Incident Management at Picnic

Written by Steven van de RidderJan 27, 2020 13:2715 min read

Nearly everyone has experienced the struggle of making an appointment with a service technician. Once you have waited for a good 20 minutes, listening to a royalty-free acoustic version of a 90’s pop song, the call-center agent on the other end of the line grumpily informs you the service technician is “delighted to support you on Tuesday, two weeks from now, between 10:00 AM and 4:00 PM” 🤦‍♂

For that day, you cancel your work meetings, plan as few calls as possible and make sure you are equipped with 6 hours of offline work. At 5:17 PM, the technician calls and informs you he is unfortunately not able to make it, and proceeds to give you a laundry list of reasons why. He could not pick up the right equipment, faced a roadblock on his way and one of his previous appointments took more time than expected. He assures you to be there the next day between 08:00 AM and 1:00 PM 😠

From a customer perspective, you don’t really care what happened along the way.

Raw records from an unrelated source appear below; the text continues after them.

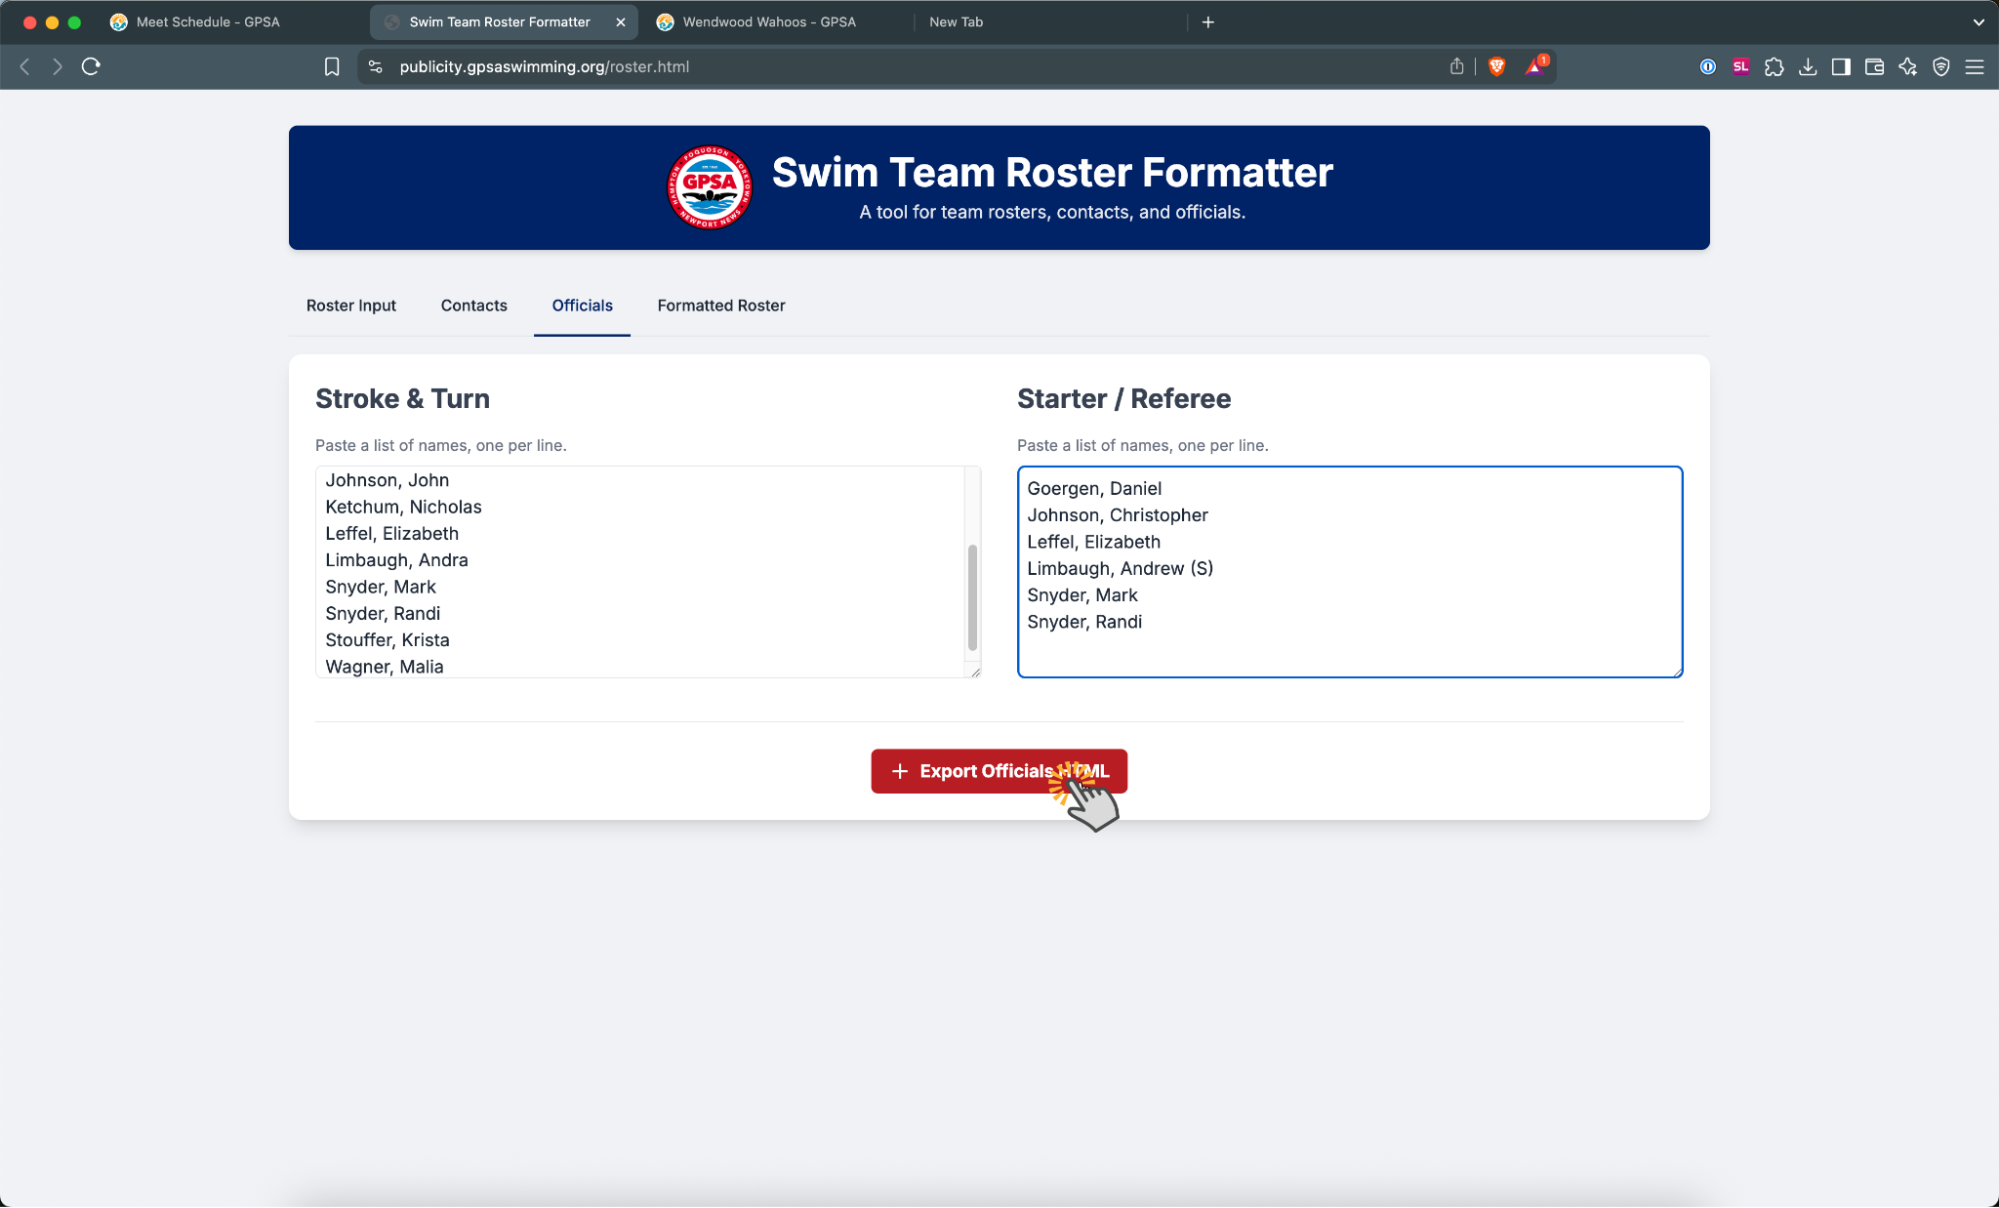This screenshot has height=1208, width=1999.
Task: Click the Export Officials HTML button
Action: coord(998,771)
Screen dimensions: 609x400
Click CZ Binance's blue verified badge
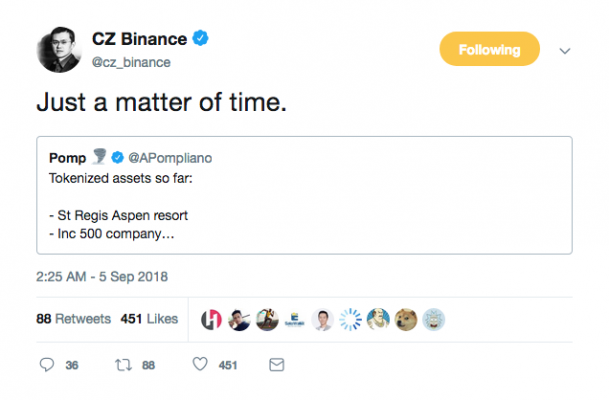coord(200,38)
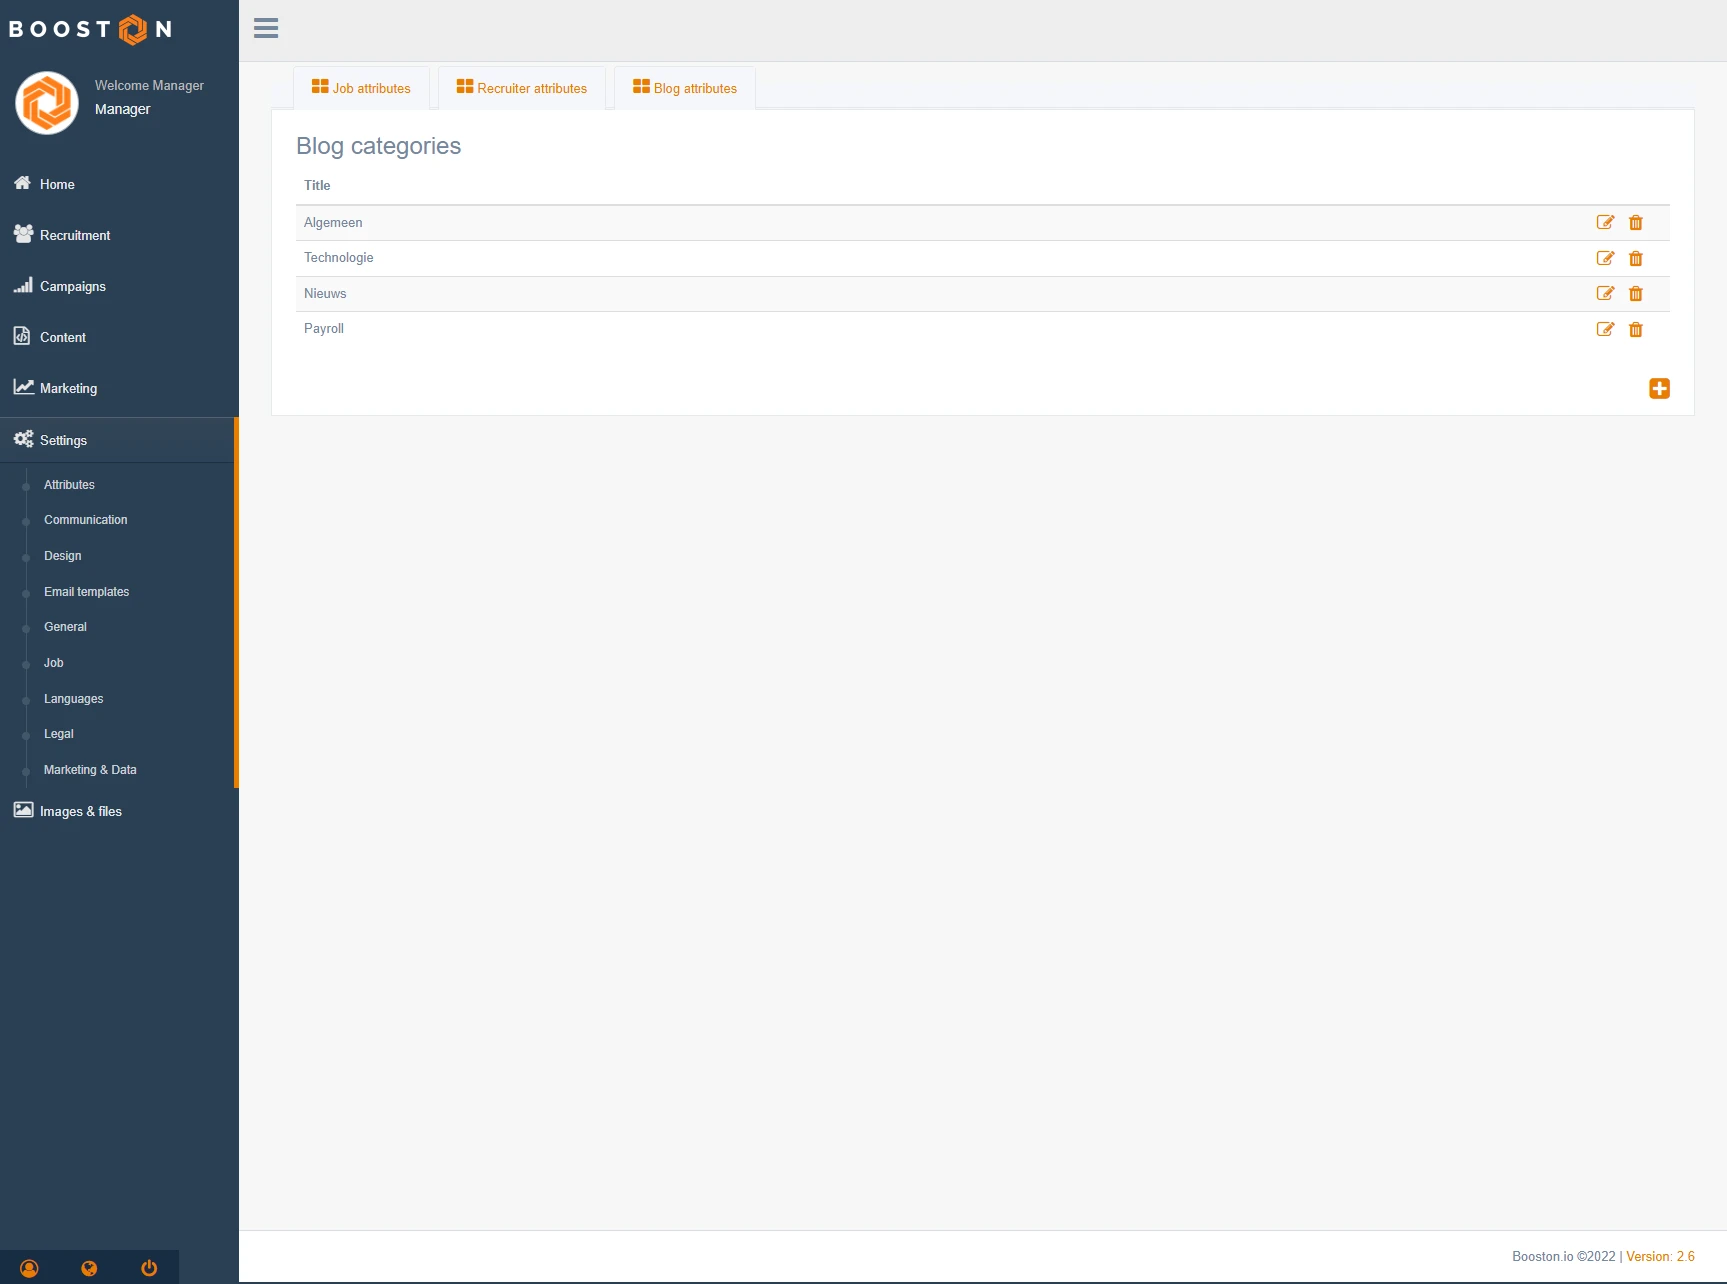Viewport: 1727px width, 1284px height.
Task: Edit the Algemeen blog category
Action: [x=1605, y=223]
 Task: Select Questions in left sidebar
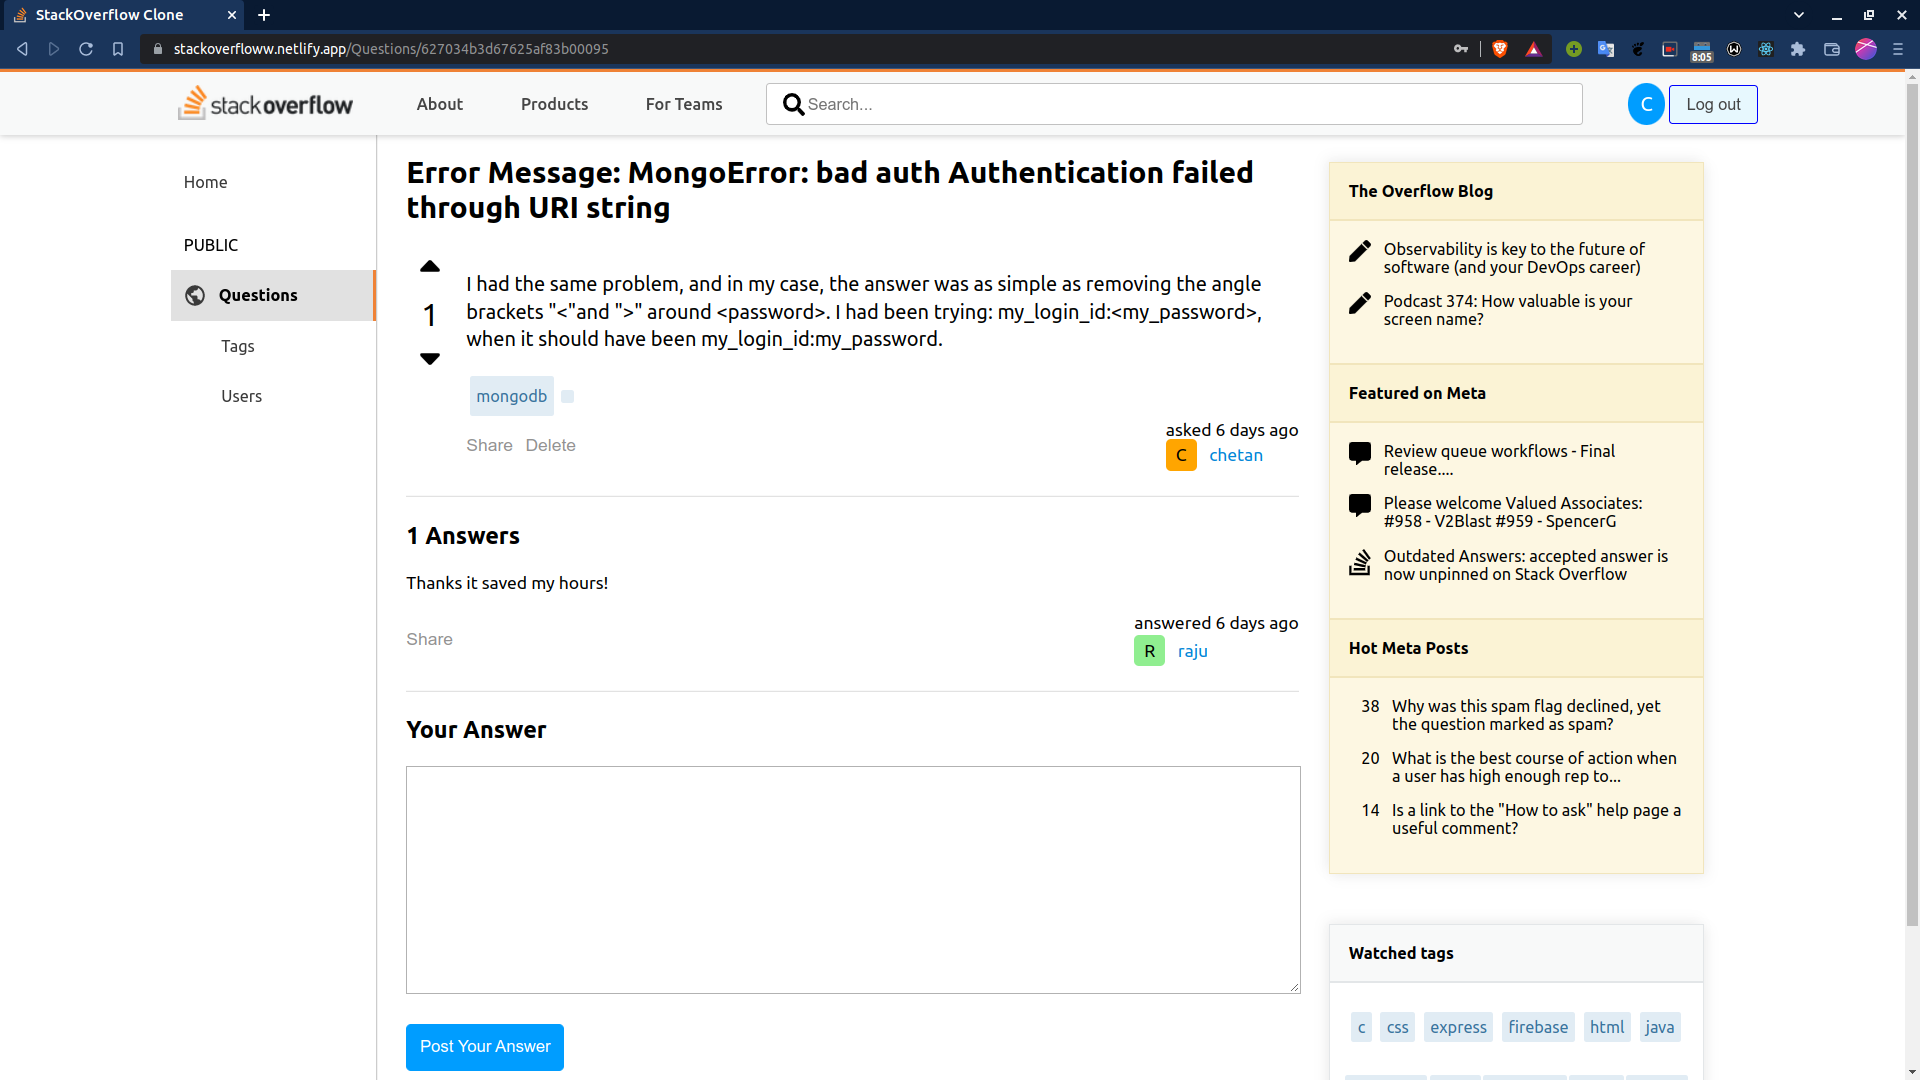(x=258, y=295)
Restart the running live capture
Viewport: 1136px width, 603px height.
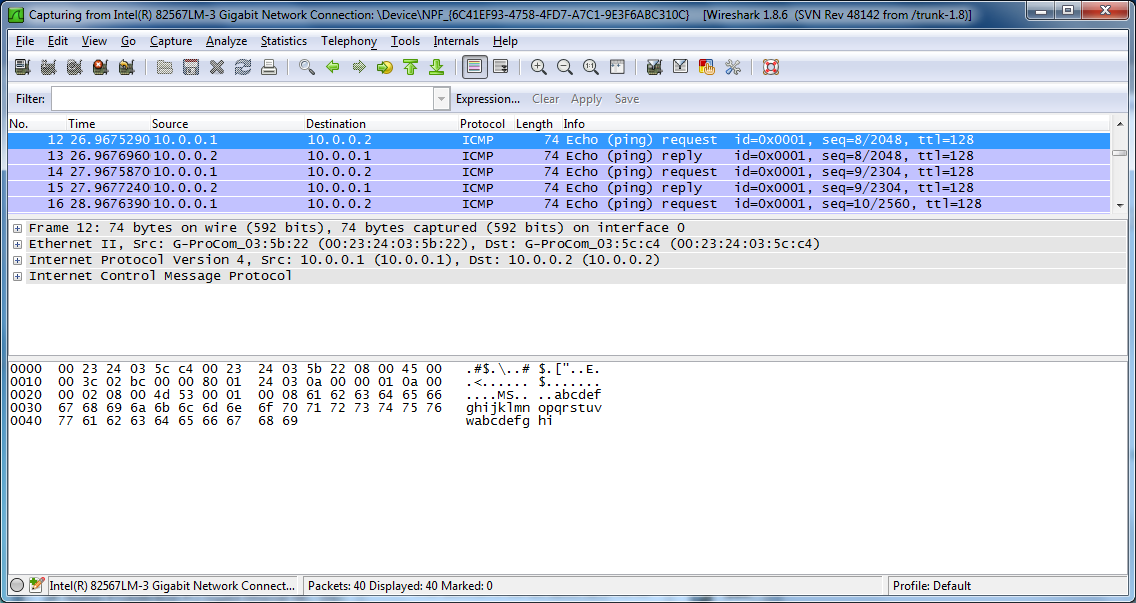126,67
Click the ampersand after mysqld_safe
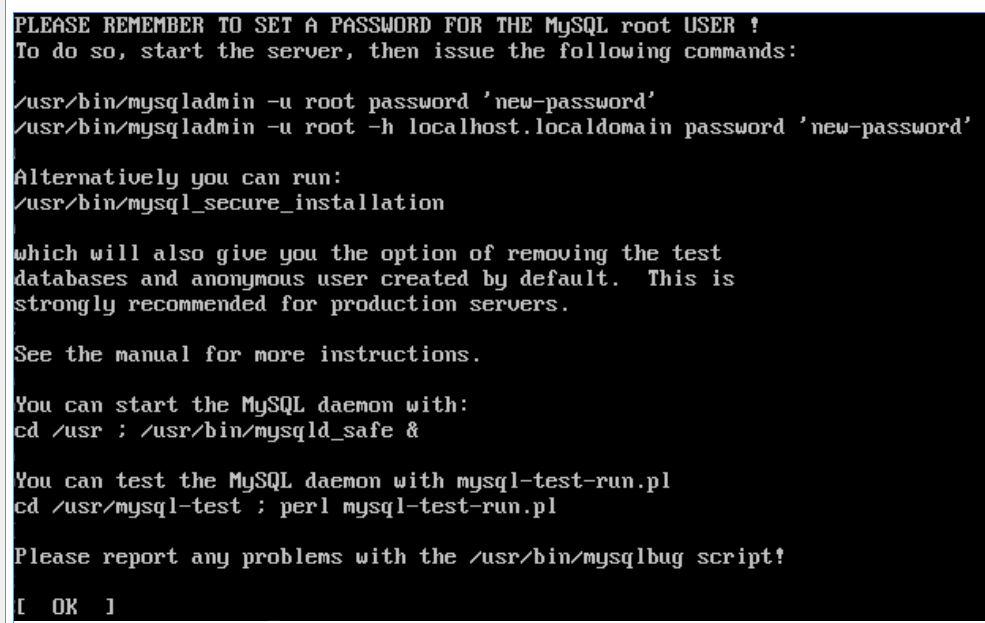Screen dimensions: 985x623 (x=412, y=431)
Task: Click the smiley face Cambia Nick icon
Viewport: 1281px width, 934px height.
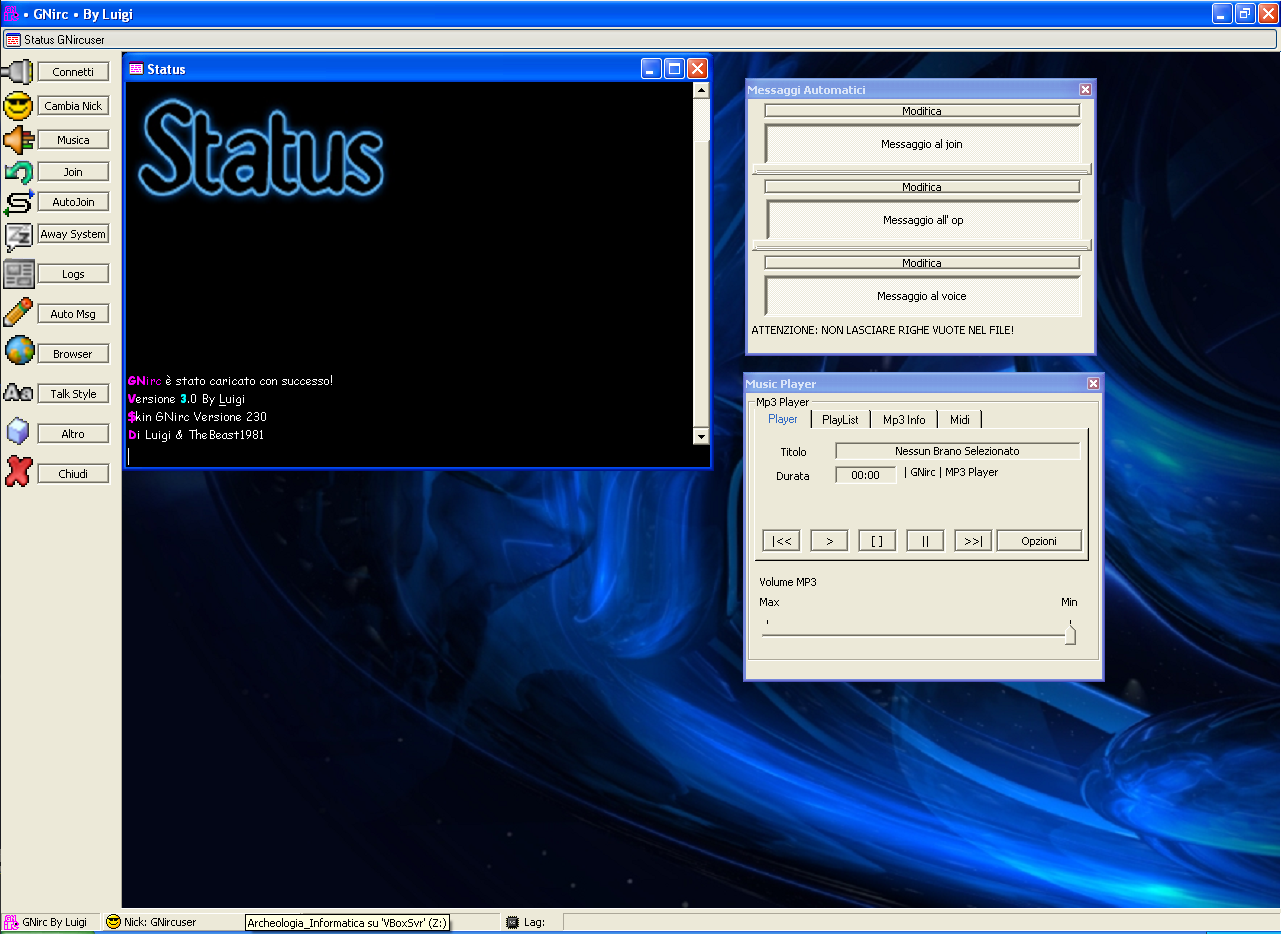Action: click(x=18, y=106)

All you want is predictability and confidence: that the phone gets answered as soon as possible; that you spend as little time on the topic as possible; and that whatever needs to get fixed gets fixed, asap. It’s infrastructure, it’s a commodity. As for many commodities, we tend to forget that there are a lot of dependencies and intertwined processes that need to flawlessly work together to make it all work.

Where we came from

💩 happens… what really matters is how you deal with the mess

At Picnic, we offer our customers a one-hour delivery window when ordering, which we refine to a 20-minute window on the day of delivery. This requires smooth operational processes in every part of the supply chain, intelligent tools to support these processes and extremely tight cooperation between teams.

This holds even more so when the proverbial 💩 hits the fan. What happens if one of our suppliers conducts a product recall after the discovery of a potential safety risk? What happens if WiFi goes down in one of our fulfillment centers? What if truck drivers get stuck in traffic? What if farmers protest in the delivery area and our delivery drivers cannot get to our customers?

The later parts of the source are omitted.